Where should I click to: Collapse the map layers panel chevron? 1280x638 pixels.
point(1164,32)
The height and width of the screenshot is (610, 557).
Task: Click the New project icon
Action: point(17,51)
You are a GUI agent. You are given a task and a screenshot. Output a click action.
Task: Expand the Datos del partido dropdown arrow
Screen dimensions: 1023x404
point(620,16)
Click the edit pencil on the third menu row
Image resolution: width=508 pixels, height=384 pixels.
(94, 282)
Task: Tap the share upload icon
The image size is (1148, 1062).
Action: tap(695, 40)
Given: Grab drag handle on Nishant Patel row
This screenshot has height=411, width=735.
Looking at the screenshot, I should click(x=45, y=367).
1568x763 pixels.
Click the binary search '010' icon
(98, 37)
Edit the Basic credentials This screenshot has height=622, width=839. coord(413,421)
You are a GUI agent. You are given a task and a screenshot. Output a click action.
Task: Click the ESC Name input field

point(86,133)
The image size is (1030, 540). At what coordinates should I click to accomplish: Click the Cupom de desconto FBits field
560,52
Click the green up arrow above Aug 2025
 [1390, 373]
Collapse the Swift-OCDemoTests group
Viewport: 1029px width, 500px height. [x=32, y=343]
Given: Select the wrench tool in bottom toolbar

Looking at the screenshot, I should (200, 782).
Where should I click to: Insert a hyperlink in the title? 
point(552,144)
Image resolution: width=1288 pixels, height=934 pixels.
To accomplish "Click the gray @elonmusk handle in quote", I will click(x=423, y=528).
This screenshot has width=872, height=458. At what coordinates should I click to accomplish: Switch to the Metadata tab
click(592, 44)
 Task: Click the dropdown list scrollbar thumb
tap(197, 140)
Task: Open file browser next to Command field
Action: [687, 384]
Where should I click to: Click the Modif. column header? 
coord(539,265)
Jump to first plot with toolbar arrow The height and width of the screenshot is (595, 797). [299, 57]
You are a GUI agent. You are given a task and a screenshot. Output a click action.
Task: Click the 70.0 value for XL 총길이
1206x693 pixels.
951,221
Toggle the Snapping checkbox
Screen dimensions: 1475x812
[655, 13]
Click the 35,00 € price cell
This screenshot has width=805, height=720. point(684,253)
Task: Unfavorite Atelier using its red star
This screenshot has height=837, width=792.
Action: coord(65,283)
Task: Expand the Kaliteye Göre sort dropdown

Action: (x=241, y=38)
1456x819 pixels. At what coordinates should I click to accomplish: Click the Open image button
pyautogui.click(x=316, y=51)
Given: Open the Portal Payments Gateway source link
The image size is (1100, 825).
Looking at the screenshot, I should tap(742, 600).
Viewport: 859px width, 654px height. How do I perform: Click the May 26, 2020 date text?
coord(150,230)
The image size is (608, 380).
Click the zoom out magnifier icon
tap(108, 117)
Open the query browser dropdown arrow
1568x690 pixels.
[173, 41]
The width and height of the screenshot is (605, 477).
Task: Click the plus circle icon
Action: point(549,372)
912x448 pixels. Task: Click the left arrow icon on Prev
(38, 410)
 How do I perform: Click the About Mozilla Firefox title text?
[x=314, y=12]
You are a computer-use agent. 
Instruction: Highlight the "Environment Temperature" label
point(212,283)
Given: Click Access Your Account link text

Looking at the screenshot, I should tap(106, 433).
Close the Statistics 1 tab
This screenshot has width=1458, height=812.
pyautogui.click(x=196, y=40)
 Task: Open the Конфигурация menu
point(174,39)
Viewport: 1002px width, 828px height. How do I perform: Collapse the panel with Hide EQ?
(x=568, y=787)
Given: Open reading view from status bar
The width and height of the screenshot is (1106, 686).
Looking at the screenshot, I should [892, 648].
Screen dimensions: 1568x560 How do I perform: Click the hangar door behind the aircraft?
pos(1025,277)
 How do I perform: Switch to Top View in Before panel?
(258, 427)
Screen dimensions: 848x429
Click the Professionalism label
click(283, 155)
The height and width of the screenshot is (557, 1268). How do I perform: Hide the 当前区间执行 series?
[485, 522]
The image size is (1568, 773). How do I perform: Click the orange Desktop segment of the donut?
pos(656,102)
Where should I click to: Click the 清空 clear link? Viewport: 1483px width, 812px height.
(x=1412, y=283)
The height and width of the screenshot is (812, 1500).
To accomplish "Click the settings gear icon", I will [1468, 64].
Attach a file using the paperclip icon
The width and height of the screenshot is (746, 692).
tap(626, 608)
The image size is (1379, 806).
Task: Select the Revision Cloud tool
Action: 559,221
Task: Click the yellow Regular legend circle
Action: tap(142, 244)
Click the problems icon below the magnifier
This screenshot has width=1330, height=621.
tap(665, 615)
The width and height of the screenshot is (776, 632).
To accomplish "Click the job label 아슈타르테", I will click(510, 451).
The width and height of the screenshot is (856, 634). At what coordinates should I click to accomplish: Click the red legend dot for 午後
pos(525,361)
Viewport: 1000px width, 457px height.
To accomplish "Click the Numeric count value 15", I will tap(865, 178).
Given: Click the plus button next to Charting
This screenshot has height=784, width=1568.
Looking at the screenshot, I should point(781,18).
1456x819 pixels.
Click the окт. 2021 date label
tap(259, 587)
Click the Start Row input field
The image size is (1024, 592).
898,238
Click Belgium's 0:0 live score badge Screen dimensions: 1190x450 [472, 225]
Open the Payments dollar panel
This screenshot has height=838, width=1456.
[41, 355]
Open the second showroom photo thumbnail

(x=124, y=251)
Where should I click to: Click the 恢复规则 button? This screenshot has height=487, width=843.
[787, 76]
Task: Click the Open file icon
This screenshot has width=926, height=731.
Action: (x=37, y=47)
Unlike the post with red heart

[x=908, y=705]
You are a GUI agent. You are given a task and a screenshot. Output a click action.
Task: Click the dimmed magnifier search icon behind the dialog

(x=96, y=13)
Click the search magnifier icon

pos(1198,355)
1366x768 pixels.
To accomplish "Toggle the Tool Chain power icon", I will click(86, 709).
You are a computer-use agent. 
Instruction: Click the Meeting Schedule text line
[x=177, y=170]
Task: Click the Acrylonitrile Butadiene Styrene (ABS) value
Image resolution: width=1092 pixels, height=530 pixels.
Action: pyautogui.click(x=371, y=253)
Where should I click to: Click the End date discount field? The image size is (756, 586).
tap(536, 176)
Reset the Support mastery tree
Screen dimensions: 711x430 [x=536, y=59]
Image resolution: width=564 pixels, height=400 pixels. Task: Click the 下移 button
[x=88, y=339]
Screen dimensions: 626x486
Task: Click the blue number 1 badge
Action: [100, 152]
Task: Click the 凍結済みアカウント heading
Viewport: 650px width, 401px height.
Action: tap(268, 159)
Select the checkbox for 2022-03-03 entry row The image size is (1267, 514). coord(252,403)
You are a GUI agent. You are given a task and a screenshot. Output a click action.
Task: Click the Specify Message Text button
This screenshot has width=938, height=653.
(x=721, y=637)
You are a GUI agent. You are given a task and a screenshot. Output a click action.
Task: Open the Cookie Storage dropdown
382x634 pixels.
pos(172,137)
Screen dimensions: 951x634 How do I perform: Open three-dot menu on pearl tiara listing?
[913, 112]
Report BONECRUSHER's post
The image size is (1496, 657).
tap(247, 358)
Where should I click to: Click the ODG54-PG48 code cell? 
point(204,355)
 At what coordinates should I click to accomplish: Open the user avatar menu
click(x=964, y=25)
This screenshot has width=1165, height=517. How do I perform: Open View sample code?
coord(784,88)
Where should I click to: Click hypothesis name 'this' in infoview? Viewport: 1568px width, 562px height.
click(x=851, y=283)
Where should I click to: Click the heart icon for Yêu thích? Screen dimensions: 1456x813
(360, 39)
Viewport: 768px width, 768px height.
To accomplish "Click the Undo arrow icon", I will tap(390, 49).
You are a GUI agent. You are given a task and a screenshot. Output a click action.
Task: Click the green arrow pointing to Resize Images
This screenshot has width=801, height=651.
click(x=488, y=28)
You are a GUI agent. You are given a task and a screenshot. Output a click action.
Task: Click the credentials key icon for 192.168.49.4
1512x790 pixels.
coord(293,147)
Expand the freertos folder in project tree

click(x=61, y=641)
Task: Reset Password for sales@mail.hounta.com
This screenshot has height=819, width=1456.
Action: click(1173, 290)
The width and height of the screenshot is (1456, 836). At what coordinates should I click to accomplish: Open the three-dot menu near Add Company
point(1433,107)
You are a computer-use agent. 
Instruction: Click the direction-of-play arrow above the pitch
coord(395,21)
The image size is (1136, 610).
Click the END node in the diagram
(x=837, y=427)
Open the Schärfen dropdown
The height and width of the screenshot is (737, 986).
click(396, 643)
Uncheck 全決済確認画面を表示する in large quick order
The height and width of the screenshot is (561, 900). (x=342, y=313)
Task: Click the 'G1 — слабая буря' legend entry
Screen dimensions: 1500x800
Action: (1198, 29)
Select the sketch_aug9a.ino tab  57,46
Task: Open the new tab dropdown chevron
+ + +
**Aim of the task:** Rewrite the entries starting with the line that contains "Task: Click the dropdown" and going on through the line that contains "coord(539,265)", replacing "scrollbar thumb" with "scrollbar track" and leaving everything else unchanged.

**Final answer:**
 Task: Click the dropdown list scrollbar track
tap(197, 140)
Task: Open file browser next to Command field
Action: [687, 384]
Where should I click to: Click the Modif. column header? 
coord(539,265)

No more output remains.